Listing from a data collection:
┄┄┄┄┄┄
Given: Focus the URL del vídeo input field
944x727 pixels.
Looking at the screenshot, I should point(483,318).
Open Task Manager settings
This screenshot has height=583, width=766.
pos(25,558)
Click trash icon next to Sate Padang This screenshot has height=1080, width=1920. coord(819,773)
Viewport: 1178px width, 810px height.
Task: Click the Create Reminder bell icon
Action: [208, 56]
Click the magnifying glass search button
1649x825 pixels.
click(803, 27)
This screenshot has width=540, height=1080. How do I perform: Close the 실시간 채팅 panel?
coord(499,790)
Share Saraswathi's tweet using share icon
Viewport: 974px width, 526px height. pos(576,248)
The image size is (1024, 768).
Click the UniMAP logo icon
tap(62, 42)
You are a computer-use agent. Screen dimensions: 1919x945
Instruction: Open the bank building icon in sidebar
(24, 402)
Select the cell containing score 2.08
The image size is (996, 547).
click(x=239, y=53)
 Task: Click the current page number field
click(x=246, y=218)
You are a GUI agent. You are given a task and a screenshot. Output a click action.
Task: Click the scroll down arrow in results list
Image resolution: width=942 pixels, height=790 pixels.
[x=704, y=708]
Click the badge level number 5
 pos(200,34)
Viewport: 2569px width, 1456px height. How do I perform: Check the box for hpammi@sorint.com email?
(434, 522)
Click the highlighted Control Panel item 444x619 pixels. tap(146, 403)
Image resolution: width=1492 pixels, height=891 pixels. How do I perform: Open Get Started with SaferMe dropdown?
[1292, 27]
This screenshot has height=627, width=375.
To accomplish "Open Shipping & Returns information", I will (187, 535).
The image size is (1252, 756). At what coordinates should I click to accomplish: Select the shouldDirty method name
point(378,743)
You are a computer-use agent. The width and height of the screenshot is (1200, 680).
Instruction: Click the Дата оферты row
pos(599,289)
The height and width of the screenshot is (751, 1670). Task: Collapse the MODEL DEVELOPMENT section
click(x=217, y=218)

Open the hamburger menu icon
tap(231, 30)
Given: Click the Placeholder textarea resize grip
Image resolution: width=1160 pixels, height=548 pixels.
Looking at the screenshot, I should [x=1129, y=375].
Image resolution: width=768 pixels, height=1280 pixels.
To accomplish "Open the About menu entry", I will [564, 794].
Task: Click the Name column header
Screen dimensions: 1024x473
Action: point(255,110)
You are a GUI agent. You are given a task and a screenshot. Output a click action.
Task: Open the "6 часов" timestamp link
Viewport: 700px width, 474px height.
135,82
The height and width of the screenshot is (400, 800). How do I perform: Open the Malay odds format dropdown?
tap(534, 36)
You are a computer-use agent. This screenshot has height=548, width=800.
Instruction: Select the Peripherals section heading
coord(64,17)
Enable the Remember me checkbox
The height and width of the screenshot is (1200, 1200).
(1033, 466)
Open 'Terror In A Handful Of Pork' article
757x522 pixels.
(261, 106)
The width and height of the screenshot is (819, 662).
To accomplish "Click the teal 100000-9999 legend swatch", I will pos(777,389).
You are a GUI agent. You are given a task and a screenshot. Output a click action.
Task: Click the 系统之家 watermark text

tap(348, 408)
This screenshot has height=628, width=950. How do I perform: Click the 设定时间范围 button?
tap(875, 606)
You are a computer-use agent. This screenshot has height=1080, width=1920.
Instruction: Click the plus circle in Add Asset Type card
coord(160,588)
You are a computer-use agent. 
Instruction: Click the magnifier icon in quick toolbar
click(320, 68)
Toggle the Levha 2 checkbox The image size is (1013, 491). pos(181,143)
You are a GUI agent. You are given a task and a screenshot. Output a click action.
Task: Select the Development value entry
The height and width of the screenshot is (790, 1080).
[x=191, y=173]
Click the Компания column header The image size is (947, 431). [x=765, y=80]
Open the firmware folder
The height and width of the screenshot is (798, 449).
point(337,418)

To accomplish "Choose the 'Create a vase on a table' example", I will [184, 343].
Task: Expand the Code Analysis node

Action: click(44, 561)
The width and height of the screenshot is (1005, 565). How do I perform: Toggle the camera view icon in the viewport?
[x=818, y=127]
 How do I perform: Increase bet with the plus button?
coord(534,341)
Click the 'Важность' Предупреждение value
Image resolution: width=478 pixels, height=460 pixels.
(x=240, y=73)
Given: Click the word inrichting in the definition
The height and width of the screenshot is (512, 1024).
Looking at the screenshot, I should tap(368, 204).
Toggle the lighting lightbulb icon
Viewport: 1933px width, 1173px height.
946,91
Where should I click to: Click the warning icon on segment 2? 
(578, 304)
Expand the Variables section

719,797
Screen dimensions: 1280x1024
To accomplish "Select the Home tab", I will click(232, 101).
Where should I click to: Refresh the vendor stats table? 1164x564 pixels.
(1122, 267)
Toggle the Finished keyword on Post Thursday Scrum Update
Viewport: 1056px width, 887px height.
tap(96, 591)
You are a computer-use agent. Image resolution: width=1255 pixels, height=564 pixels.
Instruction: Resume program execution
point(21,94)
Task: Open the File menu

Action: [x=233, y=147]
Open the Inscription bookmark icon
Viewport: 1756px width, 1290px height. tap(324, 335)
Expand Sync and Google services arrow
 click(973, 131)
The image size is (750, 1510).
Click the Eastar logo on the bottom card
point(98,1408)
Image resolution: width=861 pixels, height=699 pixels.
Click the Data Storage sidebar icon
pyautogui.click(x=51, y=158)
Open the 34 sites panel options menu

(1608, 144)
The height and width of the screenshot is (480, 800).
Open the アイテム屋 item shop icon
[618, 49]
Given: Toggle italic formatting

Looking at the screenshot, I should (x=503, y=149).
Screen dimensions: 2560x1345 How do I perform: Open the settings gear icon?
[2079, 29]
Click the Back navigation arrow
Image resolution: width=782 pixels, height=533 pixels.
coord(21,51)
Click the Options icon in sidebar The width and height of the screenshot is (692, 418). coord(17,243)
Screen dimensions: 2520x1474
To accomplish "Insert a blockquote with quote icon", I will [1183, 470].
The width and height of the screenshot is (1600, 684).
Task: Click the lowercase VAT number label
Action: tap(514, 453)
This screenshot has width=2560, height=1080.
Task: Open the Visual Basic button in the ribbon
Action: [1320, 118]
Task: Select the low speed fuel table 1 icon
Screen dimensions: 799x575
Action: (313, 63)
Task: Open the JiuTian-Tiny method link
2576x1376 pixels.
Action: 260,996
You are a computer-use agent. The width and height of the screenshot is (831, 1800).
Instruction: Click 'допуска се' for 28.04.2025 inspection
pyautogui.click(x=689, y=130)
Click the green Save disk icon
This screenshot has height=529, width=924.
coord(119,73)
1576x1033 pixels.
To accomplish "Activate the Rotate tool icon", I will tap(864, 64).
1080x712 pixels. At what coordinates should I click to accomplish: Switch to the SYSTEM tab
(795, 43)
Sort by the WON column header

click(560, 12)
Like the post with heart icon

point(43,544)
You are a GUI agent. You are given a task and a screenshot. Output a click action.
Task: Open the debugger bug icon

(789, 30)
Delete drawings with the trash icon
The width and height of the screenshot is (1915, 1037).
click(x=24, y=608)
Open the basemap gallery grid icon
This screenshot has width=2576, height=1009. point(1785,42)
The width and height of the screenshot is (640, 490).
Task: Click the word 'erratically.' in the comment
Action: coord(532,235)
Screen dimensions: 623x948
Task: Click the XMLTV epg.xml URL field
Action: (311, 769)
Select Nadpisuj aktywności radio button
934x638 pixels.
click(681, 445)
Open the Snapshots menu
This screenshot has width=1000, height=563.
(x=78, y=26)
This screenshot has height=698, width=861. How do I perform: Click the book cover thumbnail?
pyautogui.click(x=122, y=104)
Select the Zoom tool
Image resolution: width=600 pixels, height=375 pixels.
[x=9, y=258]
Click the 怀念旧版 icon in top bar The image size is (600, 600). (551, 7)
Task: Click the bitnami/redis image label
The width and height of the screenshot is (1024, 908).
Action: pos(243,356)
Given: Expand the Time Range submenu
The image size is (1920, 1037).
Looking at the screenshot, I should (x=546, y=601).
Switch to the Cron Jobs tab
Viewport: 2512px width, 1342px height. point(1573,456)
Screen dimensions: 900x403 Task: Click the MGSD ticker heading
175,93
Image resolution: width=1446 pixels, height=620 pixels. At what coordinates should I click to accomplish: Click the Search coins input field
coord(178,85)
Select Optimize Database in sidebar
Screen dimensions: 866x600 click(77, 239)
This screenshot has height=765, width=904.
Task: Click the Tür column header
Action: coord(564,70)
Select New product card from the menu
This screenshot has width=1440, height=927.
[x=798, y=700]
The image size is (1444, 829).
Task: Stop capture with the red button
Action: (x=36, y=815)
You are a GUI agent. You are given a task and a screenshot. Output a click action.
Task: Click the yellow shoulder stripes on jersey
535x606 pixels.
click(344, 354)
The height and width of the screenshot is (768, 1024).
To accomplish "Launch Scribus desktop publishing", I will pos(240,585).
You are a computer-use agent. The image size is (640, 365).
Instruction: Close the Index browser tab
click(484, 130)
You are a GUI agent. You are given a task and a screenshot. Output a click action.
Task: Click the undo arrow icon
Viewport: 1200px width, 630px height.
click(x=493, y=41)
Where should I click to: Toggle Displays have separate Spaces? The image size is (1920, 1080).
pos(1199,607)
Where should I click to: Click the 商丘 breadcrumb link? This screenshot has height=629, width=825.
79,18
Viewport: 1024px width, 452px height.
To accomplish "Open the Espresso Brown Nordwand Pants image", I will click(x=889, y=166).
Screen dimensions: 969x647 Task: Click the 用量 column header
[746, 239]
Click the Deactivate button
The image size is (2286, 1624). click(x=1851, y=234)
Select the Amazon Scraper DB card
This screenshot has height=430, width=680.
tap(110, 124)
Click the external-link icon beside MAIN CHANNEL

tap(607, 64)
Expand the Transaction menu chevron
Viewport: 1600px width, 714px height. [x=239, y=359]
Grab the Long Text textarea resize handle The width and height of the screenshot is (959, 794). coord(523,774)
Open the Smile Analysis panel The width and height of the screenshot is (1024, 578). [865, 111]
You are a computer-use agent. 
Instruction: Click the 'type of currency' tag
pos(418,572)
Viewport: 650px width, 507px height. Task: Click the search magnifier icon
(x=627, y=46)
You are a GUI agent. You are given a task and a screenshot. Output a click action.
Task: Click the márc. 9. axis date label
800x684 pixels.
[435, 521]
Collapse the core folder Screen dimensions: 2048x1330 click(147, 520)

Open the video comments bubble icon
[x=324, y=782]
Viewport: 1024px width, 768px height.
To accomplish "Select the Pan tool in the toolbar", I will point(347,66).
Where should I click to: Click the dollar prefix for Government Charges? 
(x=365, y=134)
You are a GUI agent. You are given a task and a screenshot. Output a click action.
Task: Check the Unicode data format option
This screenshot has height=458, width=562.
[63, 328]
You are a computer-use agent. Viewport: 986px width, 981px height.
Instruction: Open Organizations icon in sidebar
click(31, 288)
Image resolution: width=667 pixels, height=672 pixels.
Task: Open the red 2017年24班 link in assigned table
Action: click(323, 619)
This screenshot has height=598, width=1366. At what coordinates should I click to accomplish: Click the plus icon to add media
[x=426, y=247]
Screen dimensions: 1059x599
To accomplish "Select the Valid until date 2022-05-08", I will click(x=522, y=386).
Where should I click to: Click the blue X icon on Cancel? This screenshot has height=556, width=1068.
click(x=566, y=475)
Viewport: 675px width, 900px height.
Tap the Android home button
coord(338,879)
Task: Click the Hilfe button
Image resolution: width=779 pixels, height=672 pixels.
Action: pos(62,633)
┄┄┄┄┄┄
▶ REQUIRED WORK:
Reproduce the listing from its first line through the line containing "click(x=246, y=218)", switching "Task Manager" to "Device Manager" and keeping everything else unchanged.

▶ OUTPUT:
Given: Focus the URL del vídeo input field
944x727 pixels.
Looking at the screenshot, I should point(483,318).
Open Device Manager settings
This screenshot has height=583, width=766.
pos(25,558)
Click trash icon next to Sate Padang This screenshot has height=1080, width=1920. coord(819,773)
Viewport: 1178px width, 810px height.
Task: Click the Create Reminder bell icon
Action: [208, 56]
Click the magnifying glass search button
1649x825 pixels.
click(803, 27)
This screenshot has width=540, height=1080. How do I perform: Close the 실시간 채팅 panel?
coord(499,790)
Share Saraswathi's tweet using share icon
Viewport: 974px width, 526px height. pos(576,248)
The image size is (1024, 768).
Click the UniMAP logo icon
tap(62, 42)
You are a computer-use agent. Screen dimensions: 1919x945
Instruction: Open the bank building icon in sidebar
(24, 402)
Select the cell containing score 2.08
The image size is (996, 547).
click(x=239, y=53)
 Task: Click the current page number field
click(x=246, y=218)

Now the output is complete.